OpenOffice works fine for Mac, and with iBook you get a bundle of AppleWorks too. 

I was thinking the same way you did, whether I could find the software I need for Mac. Now I wonder if I could find the software I need and use if I used windows. 

Tell which specific kind of programs / for doing what (e.g. digicam management, photo editing, scanner, chat program etc) you are most worried about. Maybe we can show you already alternatives for them in mac.

Macs have over 10,000 software, for os x. Many are freeware, or cheap. Most software available you can find links and reviews (with ratings) at http://www.versiontracker.com - browes by category and you will find a lot of nice ones to try.


----------



## Zammy-Sam (Feb 6, 2004)

Surronded said:
			
		

> I was a PC user, and I've just bought my iBook G4 933. Now I love my Mac, and I can do all I want with it.

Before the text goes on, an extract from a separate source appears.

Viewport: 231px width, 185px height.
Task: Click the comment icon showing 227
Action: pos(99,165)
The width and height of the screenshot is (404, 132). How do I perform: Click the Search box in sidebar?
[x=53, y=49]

I surf the net (Safari, IE Explorer), making documents (Office v.X, AppleWorks), Editing images (Photoshop 8), Making my website (Dreamweaver MX), listening to music (iTunes), watching videos (Quicktime, Windows Media Player, VideoLan Client, RealOne, MPlayer)(including Divx, Xvid, Ogg,...), Programming (not yet)(Xcode, AppleScript), burning Cd's (Toast), chatting (iChat(AIM & ICQ), Windows Messenger),...



Uffff, someone is pretty rich!


----------



## o0o_Max_o0o (Feb 6, 2004)

Surronded said:
			
		

> I was a PC user, and I've just bought my iBook G4 933. Now I love my Mac, and I can do all I want with it. I surf the net (Safari, IE Explorer), making documents (Office v.X, AppleWorks), Editing images (Photoshop 8), Making my website (Dreamweaver MX), listening to music (iTunes), watching videos (Quicktime, Windows Media Player, VideoLan Client, RealOne, MPlayer)(including Divx, Xvid, Ogg,...), Programming (not yet)(Xcode, AppleScript), burning Cd's (Toast), chatting (iChat(AIM & ICQ), Windows Messenger),...

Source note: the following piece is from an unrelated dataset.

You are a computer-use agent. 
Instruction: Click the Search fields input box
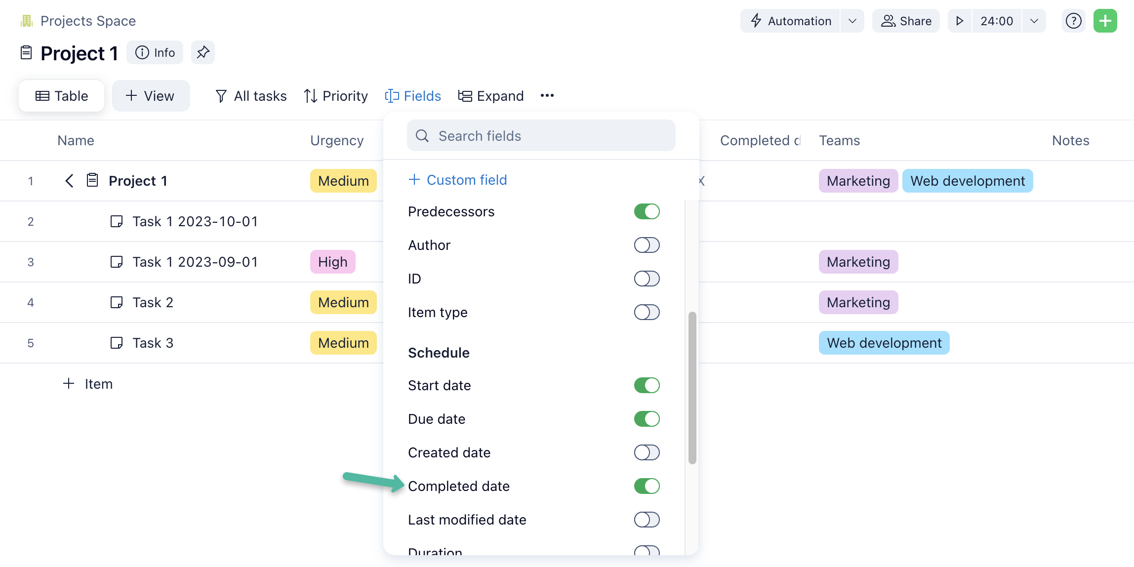pyautogui.click(x=541, y=136)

First of all, I'd like to thank you all for your advice and for welcoming me into this forum!
I guess from what you have said there is a wide range of software available. The problem is, as a uni student, living by myself and supporting myself I wont have that much money left over for software. I mean, I'll save about $30 a week... So Surronded, didnt all that software cost a lot???


----------



## Surronded (Feb 6, 2004)

OK,
Safari, IE Explorer, Apple Works, iTunes, Quicktime, iPhoto, iMovie, Xcode, AppleScript and iChat are included in Mac OS X.
Then,
Windows Media Player, VideoLan Client, RealOne, MPlayer and Windows Messenger are free to download.
Last,
Photoshop 8, Dreamweaver MX, Office v.X and Toast is expensive, but if you have friends...


----------



## diablojota (Feb 6, 2004)

o0o_Max_o0o said:
			
		

> First of all, I'd like to thank you all for your advice and for welcoming me into this forum!
> I guess from what you have said there is a wide range of software available. The problem is, as a uni student, living by myself and supporting myself I wont have that much money left over for software. I mean, I'll save about $30 a week... So Surronded, didnt all that software cost a lot???

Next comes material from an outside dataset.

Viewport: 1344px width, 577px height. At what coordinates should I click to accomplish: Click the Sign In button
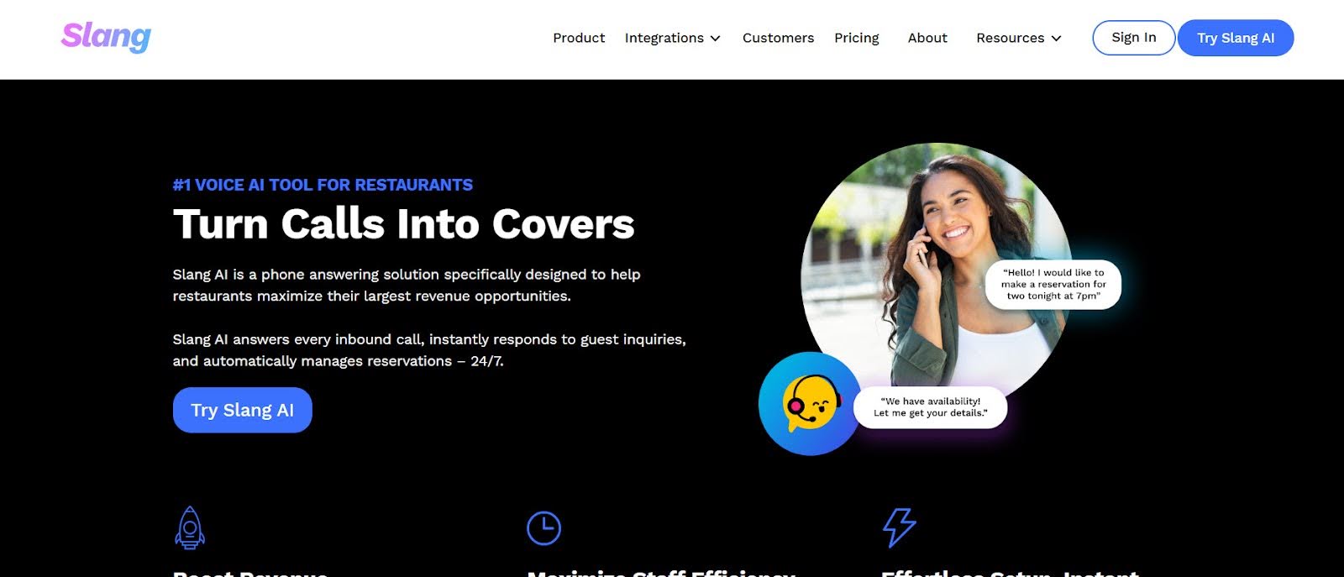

Many of these software packages are available at a deeply discounted rate for University students.  Try checking on Apples website for University students.  Some of the packages are already there reflecting the student price.  Otherwise, defer to the vendor website and see if they can provide you with answers to the price for students.


----------



## Surronded (Feb 6, 2004)

You have a pm


----------



## diablojota (Feb 6, 2004)

Surronded said:
			
		

> OK,
> Safari, IE Explorer, Apple Works, iTunes, Quicktime, iPhoto, iMovie, Xcode, AppleScript and iChat are included in Mac OS X.
> Then,
> Windows Media Player, VideoLan Client, RealOne, MPlayer and Windows Messenger are free to download.
> ...



They will gladly defer you to their contact where they got the software from


----------



## markclausing (Feb 15, 2004)

As a student I got a copy of Office X for 15 euros, legally


----------



## DJ Rep (Mar 13, 2004)

markclausing said:
			
		

> As a student I got a copy of Office X for 15 euros, legally


WHERE?!!! I'm a student, could I do that?!


----------